§ **WHAT YOU NEED TO DO**:
From the records below, output exactly the lines running from the line containing "Given: Sort by Sales Associate column header" through the line containing "Click the Type label", and no others.

§ **RECORDS SUPPLIED**:
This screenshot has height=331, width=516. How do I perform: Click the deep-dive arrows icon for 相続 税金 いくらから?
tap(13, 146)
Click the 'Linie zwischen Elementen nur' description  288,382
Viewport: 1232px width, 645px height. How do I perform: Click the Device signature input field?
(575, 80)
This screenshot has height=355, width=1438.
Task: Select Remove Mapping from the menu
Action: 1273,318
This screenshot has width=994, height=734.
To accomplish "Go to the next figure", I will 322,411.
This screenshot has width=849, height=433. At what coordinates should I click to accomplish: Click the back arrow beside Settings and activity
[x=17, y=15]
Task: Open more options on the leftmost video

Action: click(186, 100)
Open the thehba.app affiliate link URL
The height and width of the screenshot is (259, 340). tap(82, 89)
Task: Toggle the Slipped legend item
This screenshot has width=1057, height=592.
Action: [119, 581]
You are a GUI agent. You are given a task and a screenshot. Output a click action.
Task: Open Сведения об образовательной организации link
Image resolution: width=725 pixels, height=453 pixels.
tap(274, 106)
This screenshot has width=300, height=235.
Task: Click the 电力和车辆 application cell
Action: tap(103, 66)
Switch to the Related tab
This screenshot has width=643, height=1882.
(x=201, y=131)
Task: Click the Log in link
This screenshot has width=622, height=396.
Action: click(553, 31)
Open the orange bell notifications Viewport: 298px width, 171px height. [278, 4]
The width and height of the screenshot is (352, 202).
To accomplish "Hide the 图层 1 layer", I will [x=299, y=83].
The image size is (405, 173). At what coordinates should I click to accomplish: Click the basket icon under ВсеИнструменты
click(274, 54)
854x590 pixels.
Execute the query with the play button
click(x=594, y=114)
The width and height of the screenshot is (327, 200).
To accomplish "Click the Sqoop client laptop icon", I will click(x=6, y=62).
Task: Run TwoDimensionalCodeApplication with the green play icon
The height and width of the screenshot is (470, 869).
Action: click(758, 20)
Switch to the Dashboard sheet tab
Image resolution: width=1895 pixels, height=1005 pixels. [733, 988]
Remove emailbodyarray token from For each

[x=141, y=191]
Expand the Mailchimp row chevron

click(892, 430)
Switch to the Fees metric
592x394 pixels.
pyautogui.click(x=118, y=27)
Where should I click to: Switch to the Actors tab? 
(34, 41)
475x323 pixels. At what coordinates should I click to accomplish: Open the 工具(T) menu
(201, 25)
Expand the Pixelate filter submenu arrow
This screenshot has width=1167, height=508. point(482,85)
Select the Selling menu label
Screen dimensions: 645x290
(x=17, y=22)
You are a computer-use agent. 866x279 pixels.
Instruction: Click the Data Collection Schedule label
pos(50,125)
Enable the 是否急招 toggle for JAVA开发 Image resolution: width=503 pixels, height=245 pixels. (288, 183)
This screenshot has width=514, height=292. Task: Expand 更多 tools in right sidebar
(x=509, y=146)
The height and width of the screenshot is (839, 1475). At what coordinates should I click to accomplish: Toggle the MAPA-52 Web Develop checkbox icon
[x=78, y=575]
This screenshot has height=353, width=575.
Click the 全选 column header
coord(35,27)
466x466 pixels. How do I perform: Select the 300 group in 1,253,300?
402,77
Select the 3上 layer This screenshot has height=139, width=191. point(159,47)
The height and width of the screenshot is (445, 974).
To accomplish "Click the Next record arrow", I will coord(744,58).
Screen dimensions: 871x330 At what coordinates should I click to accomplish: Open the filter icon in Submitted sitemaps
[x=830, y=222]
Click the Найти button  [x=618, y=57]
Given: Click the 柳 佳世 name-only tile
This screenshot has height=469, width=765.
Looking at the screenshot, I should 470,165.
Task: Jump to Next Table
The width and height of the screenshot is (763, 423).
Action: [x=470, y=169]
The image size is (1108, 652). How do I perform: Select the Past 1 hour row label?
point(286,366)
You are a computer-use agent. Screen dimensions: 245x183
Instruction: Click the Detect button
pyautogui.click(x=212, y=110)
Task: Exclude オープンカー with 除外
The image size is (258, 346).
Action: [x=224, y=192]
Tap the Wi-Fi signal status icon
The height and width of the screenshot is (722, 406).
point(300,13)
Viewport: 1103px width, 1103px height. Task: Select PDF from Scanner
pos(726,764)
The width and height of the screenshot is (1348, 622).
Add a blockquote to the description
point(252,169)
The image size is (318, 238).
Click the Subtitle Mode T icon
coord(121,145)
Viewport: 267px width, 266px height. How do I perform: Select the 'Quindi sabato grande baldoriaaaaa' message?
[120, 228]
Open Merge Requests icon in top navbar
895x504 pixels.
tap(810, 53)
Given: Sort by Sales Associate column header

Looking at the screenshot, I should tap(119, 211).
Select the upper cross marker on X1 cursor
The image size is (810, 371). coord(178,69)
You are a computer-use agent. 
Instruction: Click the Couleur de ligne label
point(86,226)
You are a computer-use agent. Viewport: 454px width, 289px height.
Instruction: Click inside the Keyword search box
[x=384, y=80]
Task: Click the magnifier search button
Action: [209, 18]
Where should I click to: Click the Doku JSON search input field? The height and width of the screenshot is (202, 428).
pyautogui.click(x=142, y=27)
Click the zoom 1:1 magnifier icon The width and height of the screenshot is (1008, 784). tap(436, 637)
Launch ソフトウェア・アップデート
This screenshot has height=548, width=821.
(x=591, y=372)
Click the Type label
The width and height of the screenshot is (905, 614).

§ **YOUR SOLUTION**:
Given: Sort by Sales Associate column header

Looking at the screenshot, I should tap(119, 211).
Select the upper cross marker on X1 cursor
The image size is (810, 371). coord(178,69)
You are a computer-use agent. 
Instruction: Click the Couleur de ligne label
point(86,226)
You are a computer-use agent. Viewport: 454px width, 289px height.
Instruction: Click inside the Keyword search box
[x=384, y=80]
Task: Click the magnifier search button
Action: [209, 18]
Where should I click to: Click the Doku JSON search input field? The height and width of the screenshot is (202, 428).
pyautogui.click(x=142, y=27)
Click the zoom 1:1 magnifier icon The width and height of the screenshot is (1008, 784). tap(436, 637)
Launch ソフトウェア・アップデート
This screenshot has height=548, width=821.
(x=591, y=372)
Click the Type label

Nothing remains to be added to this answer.